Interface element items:
============================================================
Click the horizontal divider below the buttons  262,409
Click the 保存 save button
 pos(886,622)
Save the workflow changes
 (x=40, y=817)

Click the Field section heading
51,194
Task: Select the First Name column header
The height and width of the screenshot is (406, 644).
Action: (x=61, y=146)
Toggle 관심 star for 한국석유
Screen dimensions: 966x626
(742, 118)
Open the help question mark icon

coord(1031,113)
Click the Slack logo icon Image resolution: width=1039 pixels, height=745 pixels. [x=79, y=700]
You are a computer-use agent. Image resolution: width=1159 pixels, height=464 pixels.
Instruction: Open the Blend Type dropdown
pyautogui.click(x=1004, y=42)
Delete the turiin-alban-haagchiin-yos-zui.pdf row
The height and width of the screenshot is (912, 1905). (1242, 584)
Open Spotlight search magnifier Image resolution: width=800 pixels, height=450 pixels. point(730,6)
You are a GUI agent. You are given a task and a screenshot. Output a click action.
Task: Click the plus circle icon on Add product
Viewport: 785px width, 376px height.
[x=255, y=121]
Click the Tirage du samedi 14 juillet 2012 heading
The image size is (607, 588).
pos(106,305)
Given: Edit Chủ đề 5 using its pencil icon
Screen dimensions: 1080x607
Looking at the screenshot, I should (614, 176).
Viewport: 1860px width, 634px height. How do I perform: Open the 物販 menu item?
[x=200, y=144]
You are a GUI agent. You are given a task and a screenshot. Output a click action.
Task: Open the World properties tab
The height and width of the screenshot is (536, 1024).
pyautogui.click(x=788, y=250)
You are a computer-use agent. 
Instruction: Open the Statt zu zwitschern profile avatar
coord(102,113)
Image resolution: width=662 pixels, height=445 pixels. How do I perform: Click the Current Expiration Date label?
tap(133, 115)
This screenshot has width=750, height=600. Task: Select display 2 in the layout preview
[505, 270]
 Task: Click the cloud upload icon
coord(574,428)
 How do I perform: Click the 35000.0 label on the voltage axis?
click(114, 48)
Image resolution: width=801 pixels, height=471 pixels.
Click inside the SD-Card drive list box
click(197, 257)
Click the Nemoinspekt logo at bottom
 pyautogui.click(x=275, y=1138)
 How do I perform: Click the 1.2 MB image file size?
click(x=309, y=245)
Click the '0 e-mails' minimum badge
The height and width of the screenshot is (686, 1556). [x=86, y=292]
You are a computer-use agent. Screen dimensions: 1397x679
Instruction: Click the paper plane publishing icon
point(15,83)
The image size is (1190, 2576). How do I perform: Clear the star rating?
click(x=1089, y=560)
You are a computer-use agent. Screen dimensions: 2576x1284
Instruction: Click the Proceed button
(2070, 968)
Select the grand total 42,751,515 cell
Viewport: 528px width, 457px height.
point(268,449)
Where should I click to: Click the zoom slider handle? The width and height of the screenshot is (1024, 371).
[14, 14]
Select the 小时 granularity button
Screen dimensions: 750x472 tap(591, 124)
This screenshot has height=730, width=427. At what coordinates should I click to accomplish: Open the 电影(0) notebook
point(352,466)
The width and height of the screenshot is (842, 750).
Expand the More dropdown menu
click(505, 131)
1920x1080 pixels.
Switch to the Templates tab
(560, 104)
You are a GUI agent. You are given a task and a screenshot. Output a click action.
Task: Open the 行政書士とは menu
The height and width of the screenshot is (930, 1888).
============================================================
• WRITTEN EXERCISE:
Count the lines in the items above that contain the string "computer", treating uppercase and lowercase as different, and give only the number.

• FULL RESPONSE:
4